_The problem_
Transcribe each record below character for character.

=-=-=-=-=

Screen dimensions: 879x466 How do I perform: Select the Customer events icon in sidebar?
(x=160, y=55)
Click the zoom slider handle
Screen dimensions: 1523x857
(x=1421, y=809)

=-=-=-=-=

_Solution to the exercise_
Screen dimensions: 879x466 How do I perform: Select the Customer events icon in sidebar?
(x=160, y=55)
Click the zoom slider handle
Screen dimensions: 1523x857
(x=1421, y=809)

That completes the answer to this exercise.